■ **WRITTEN PROBLEM 1**
According to the commit page, what hardware is the combined system validated on?
====== SOURCE DOCUMENT ======
Update to data

This commit is contained in:
Valère Plantevin
2026-05-13 16:39:27 -04:00
parent 09c51f95b4
commit 872bbb8c2c
3 changed files with 69 additions and 131 deletions

View File

@@ -22,11 +22,13 @@ abstract: |
into a single prototype and validate the combined system on an industrial
Raspberry Pi CM5 (Cortex-A76) receiving real QUIC traffic from a dedicated
traffic generator. An empirical sweep across 50k--200k asset instances and
0--5\% packet loss confirms that ECS tick rate remains stable under network
loss, that cross-tier head-of-line blocking isolation holds end-to-end
through both the QUIC transport layer and the ECS ingest layer, and that
memory scales linearly at less than 0.2~MB per 1{,}000 entities on target edge
hardware. Finally, the prototype functions as an active edge controller rather
0--5\% packet loss confirms that the ECS tick rate remains an order of
magnitude above the cadence required for industrial DT operation under all
tested conditions, that cross-tier head-of-line blocking isolation holds
end-to-end -- the lossy datagram tier surfaces no measurable loss-induced
latency while the reliable bidirectional tier absorbs the expected QUIC
retransmit cost -- and that memory scales linearly at less than $0.2$~MB
per 1,000 entities on target edge hardware. Finally, the prototype functions as an active edge controller rather
than a passive telemetry pipeline, executing end-to-end closed-loop actuation
triggered directly from a standard Grafana observability dashboard.
@@ -52,7 +54,6 @@ from pathlib import Path
# Paths relative to paper/
DATA_TWO_MACHINE = Path("../data/two_machine")
======
■ **WRITTEN PROBLEM 2**
From the rows, copy the part that opens with the line containing "Viewport: 640px width, 369px" and closes with the line containing "Looking at the screenshot, I should coord(873,105).", including both of those lines. Leave the pictures out of your copy.
====== DATA ======
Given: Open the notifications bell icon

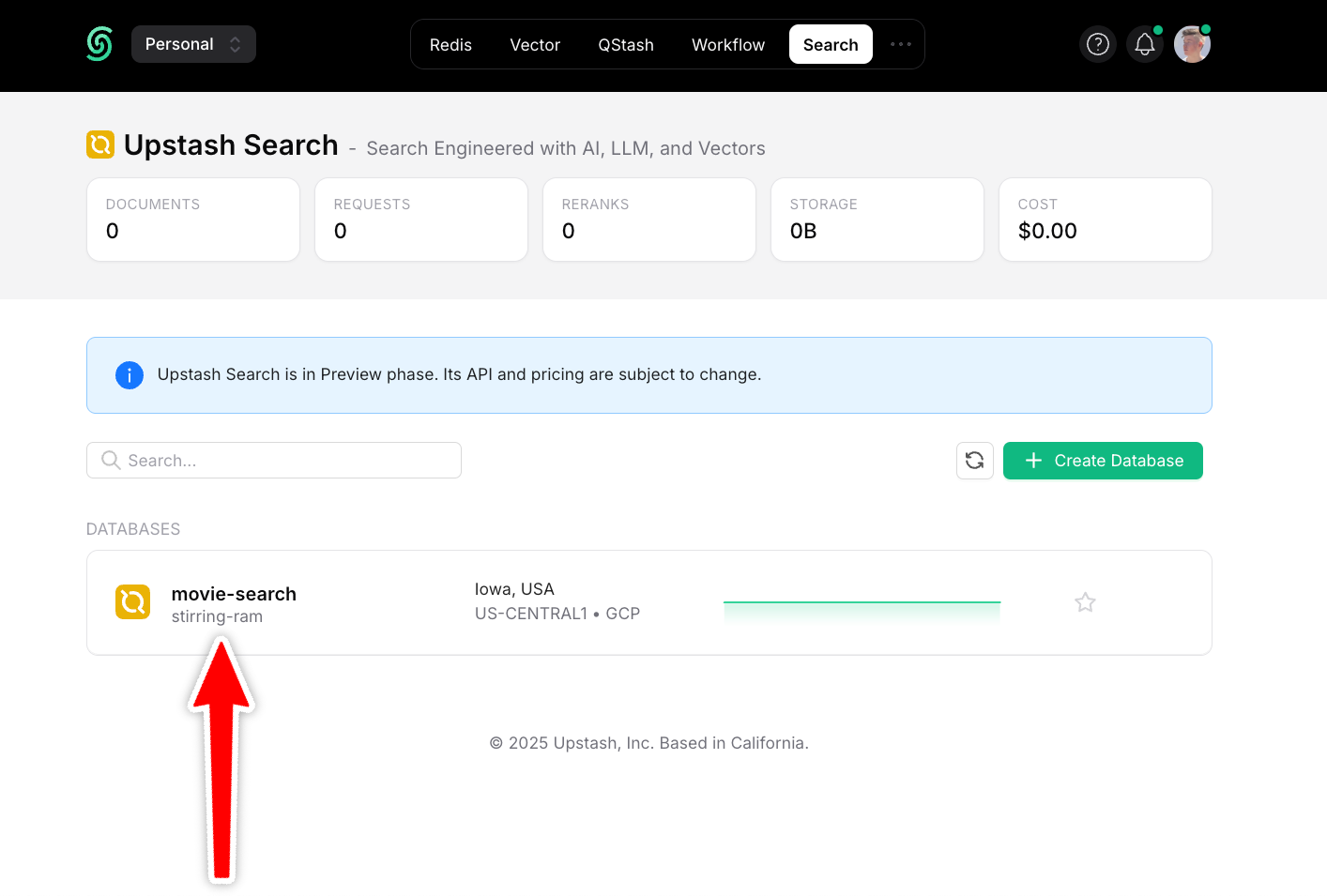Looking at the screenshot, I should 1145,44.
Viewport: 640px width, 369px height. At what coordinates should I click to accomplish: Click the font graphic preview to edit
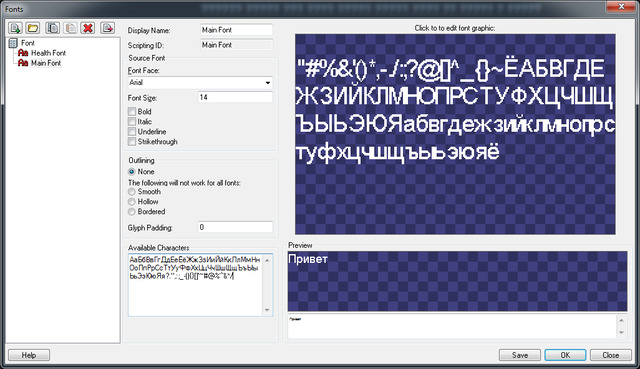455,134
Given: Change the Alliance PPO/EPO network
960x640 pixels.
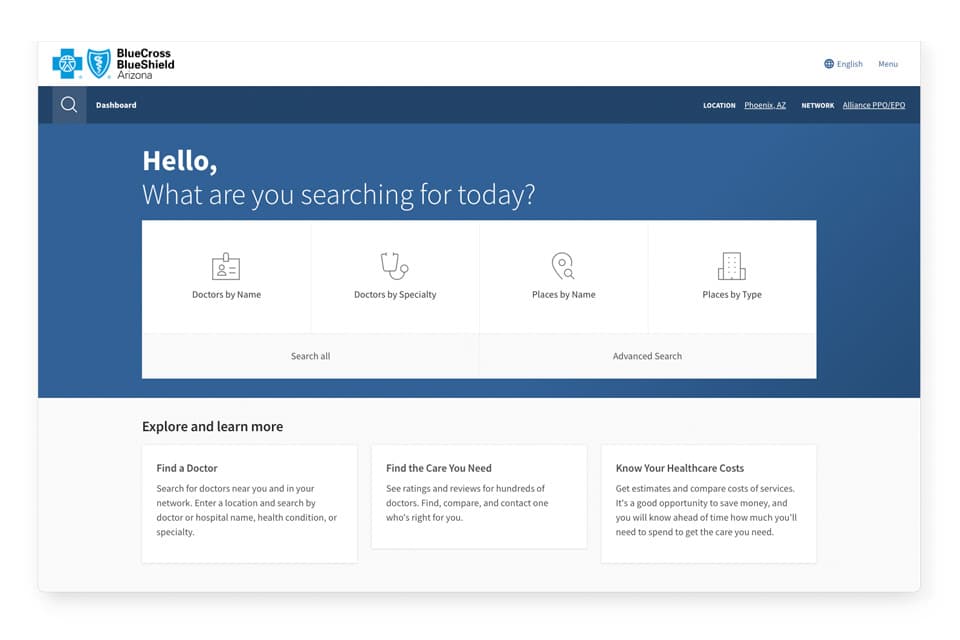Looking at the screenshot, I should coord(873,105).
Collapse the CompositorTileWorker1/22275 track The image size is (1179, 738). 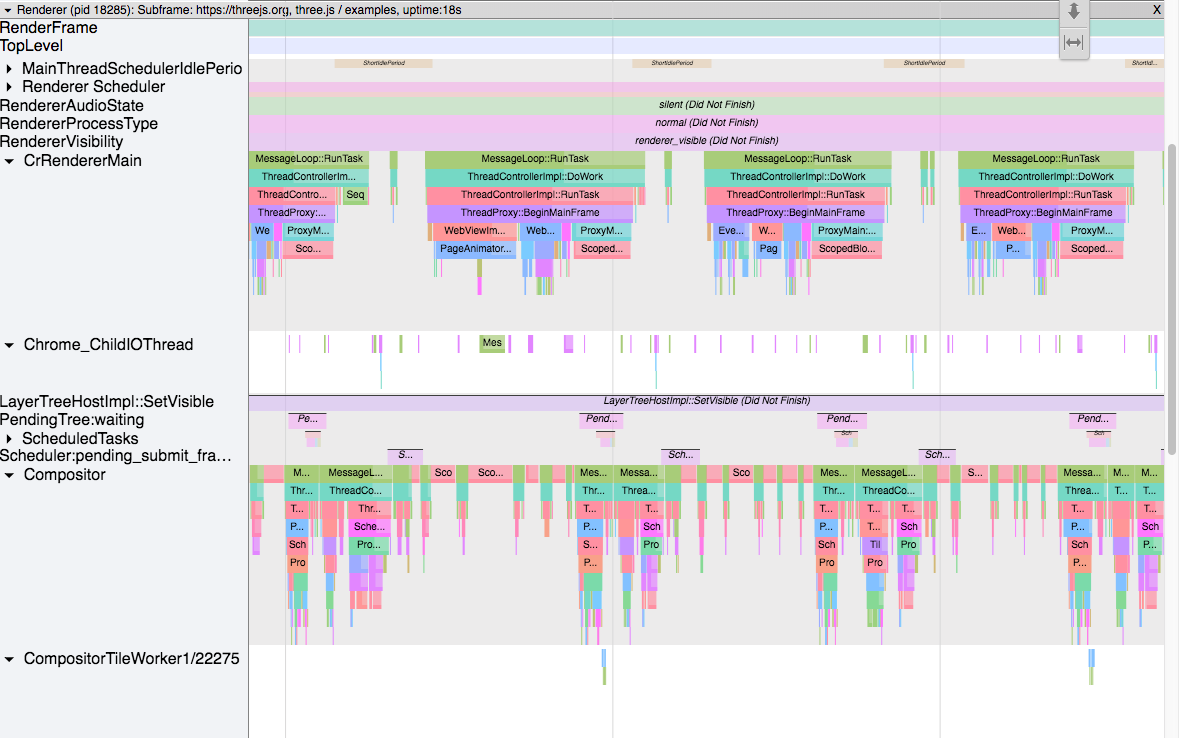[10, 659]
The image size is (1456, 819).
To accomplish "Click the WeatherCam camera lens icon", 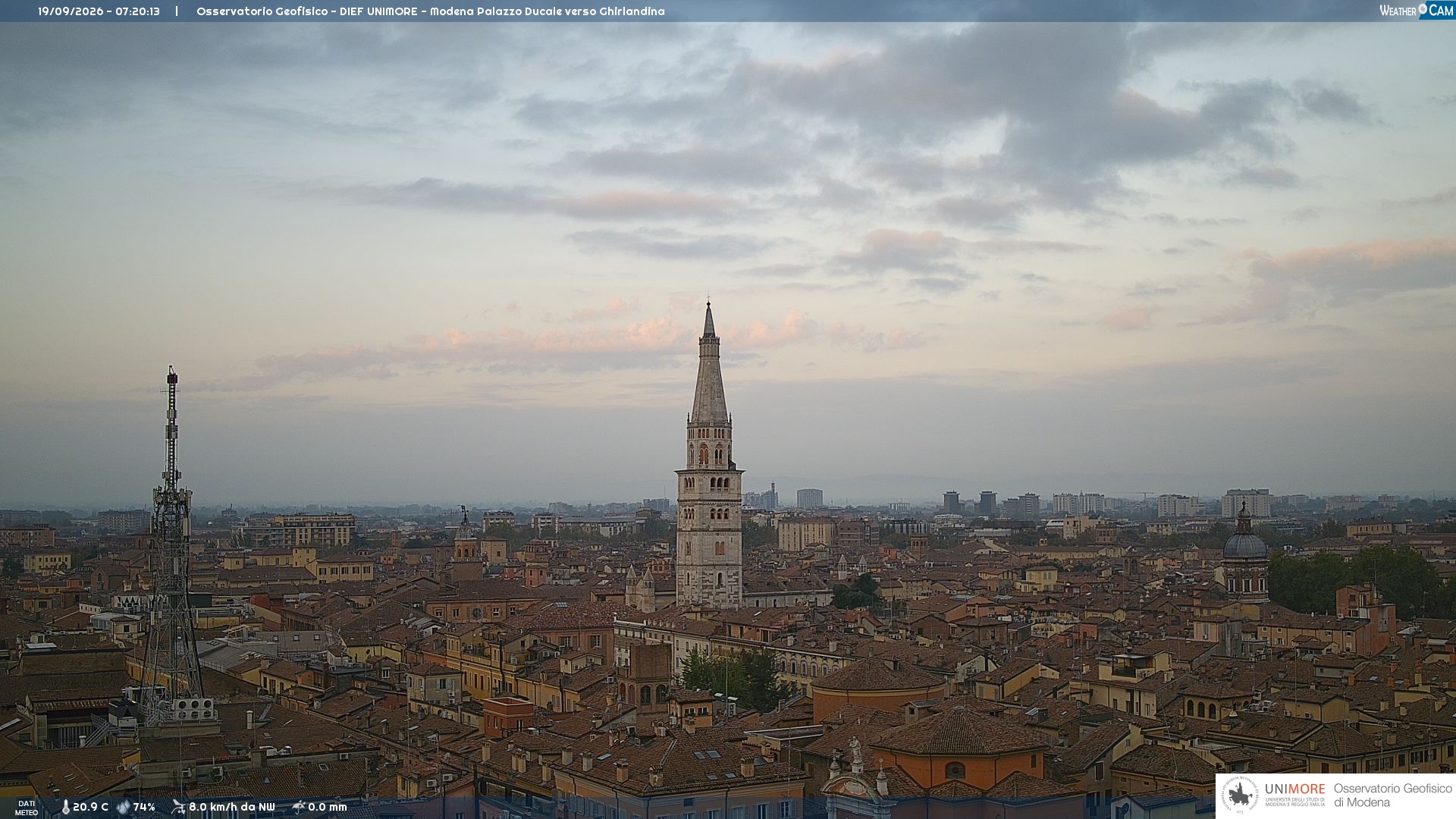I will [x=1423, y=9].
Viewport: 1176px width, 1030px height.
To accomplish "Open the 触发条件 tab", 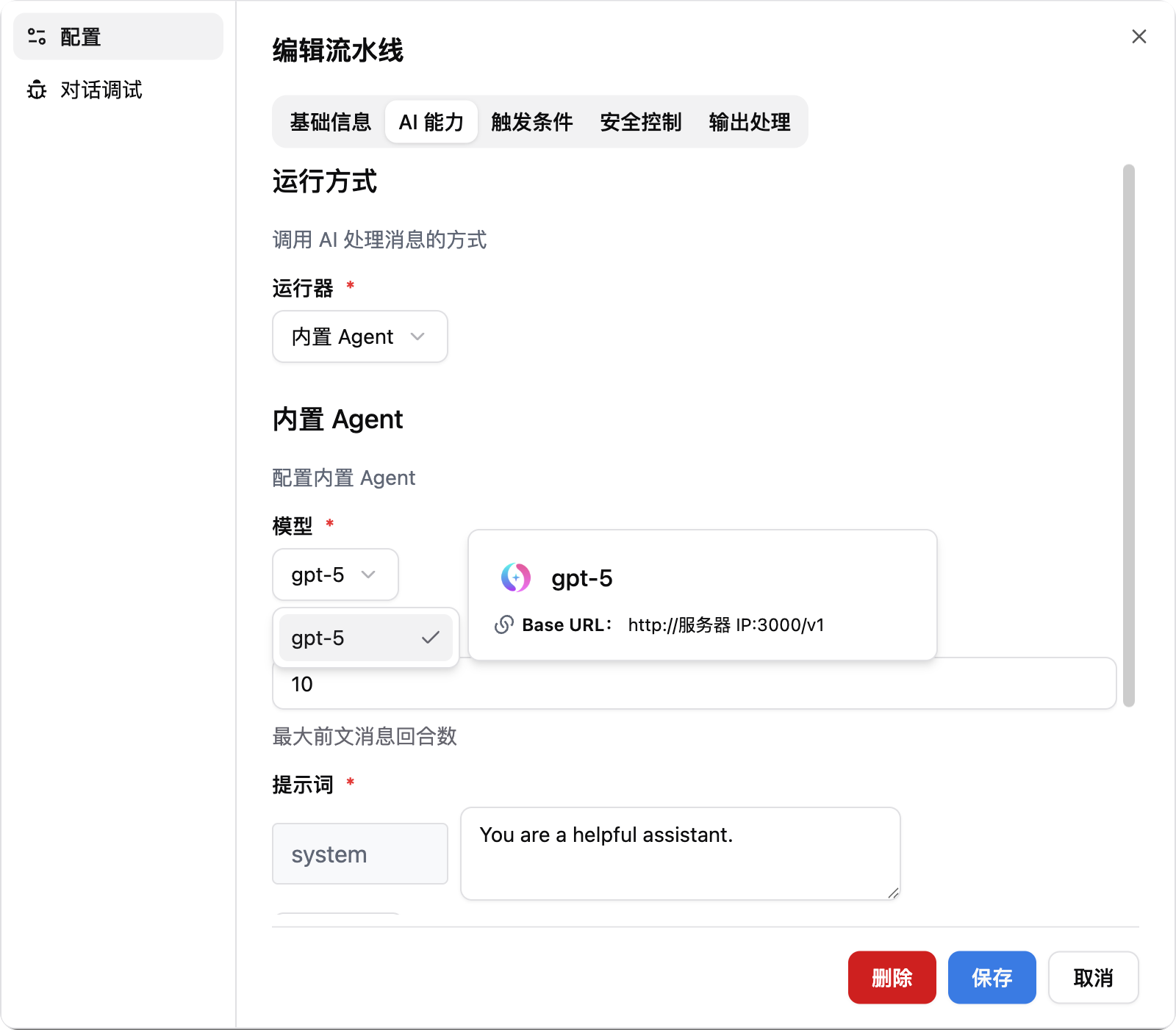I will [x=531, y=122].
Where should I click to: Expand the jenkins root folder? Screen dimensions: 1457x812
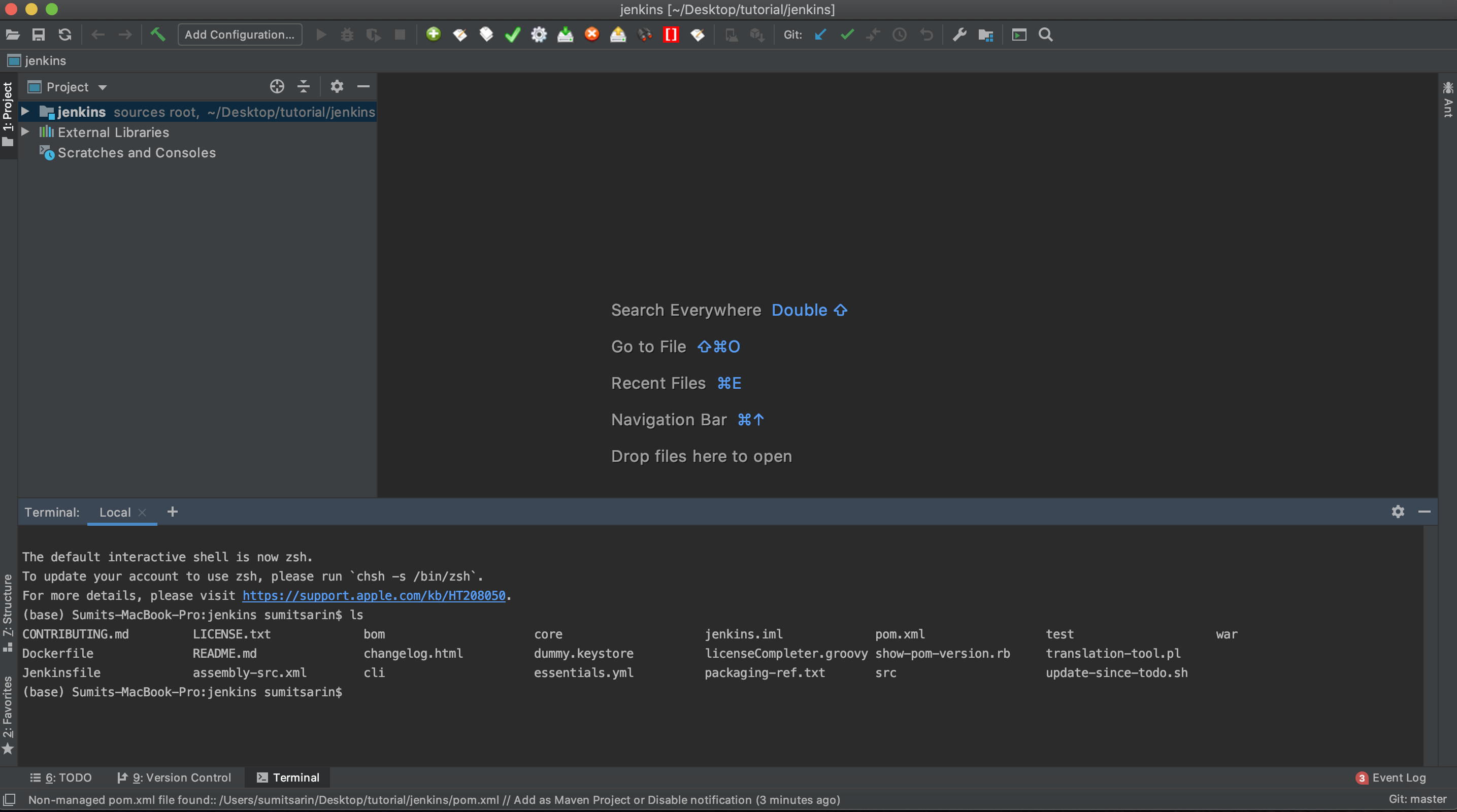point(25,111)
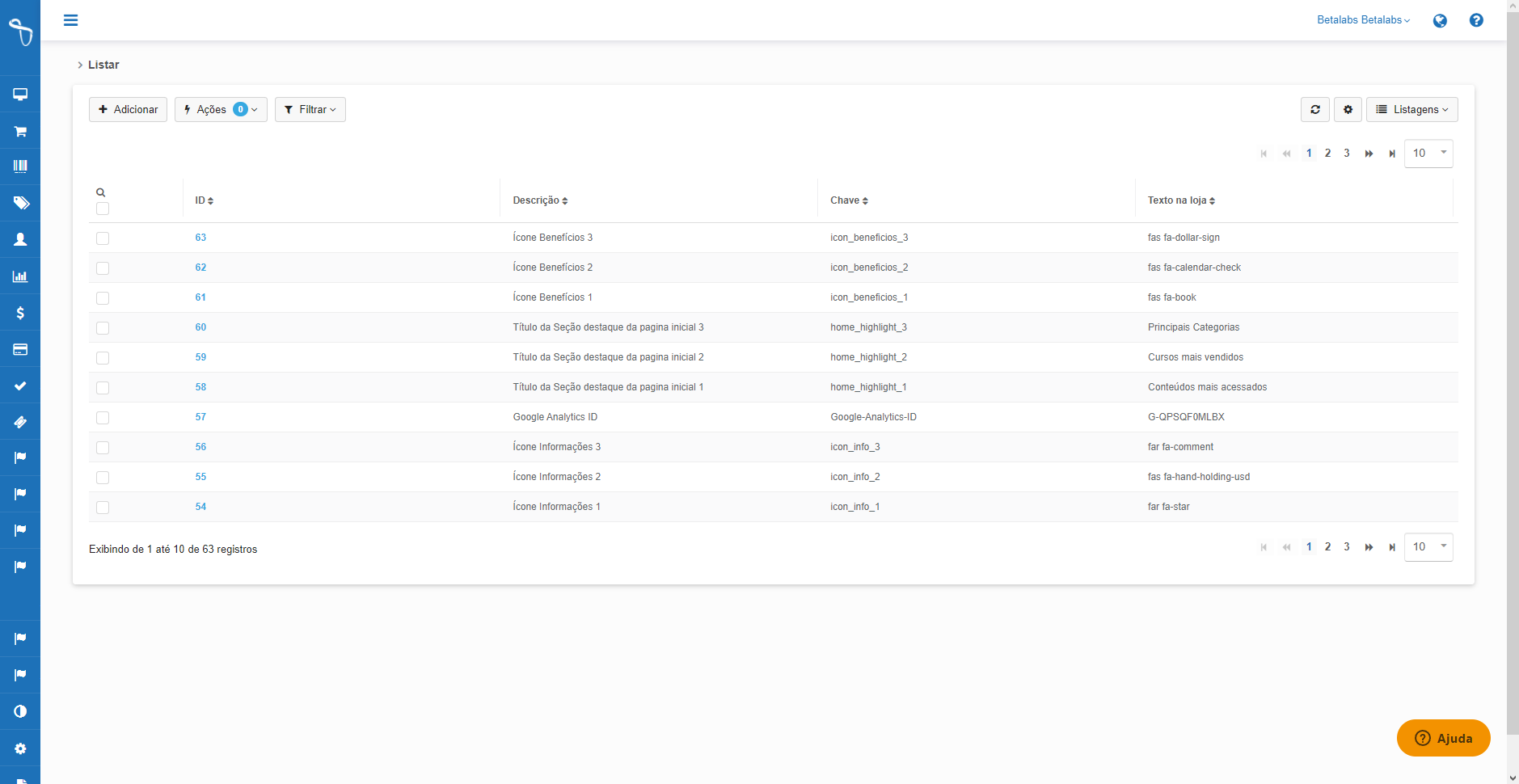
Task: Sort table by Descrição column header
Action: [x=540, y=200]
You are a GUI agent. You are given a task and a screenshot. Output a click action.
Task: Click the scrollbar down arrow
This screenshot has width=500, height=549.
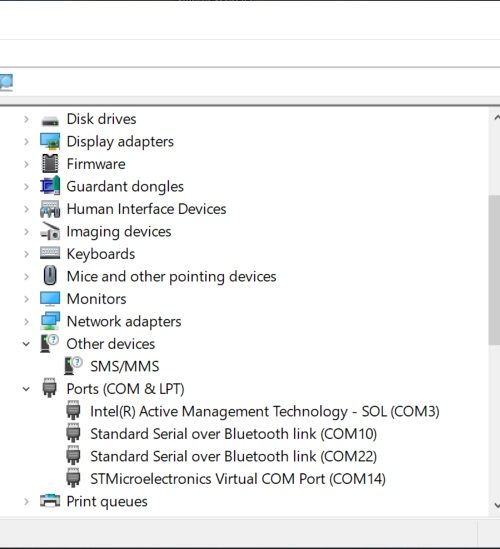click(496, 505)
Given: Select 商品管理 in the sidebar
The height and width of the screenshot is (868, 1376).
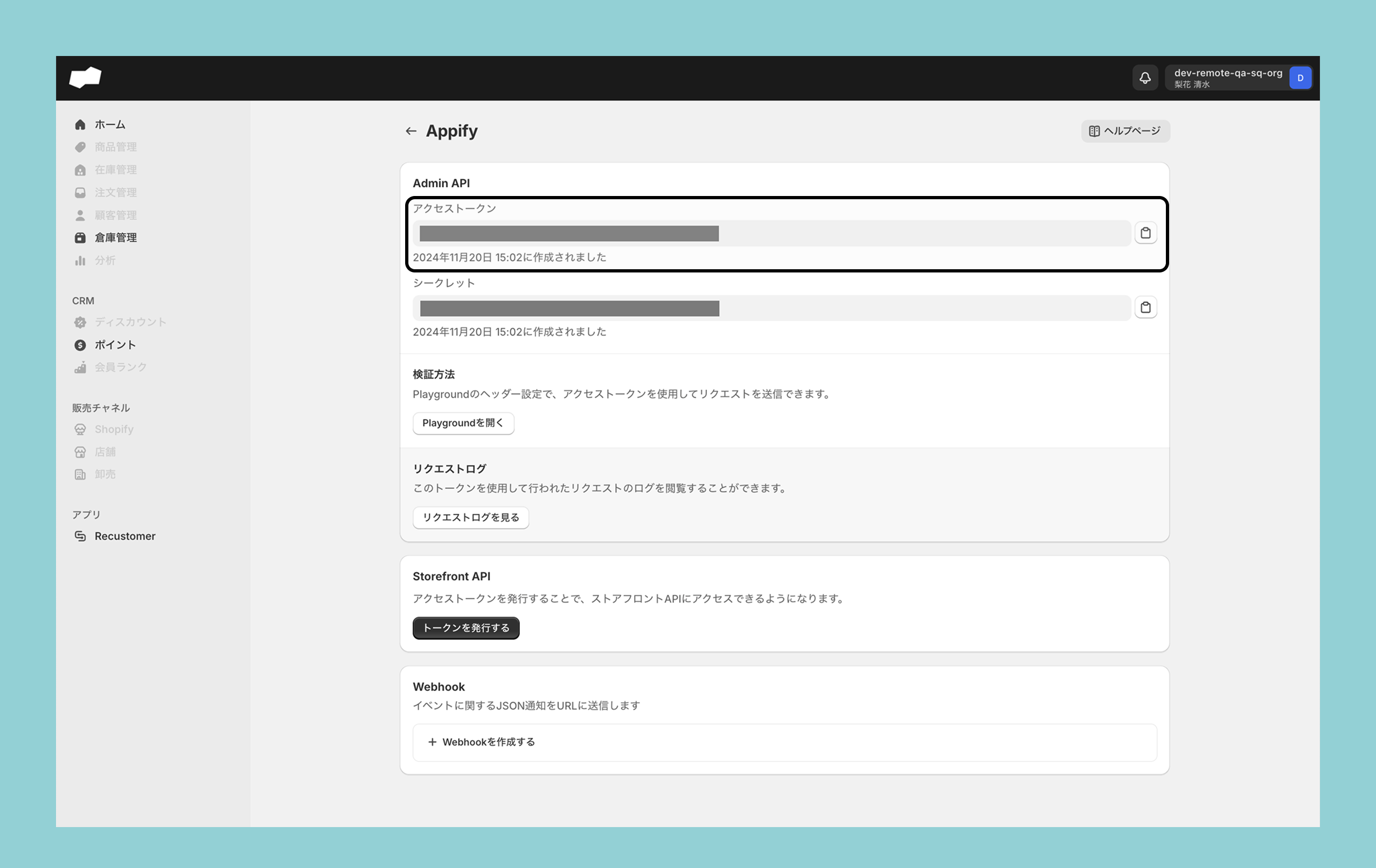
======
■ **TASK RESPONSE 1**
An industrial Raspberry Pi CM5 (Cortex-A76).

■ **TASK RESPONSE 2**
Viewport: 640px width, 369px height. At what coordinates should I click to accomplish: Click the font graphic preview to edit
455,134
Given: Change the Alliance PPO/EPO network
960x640 pixels.
Looking at the screenshot, I should coord(873,105).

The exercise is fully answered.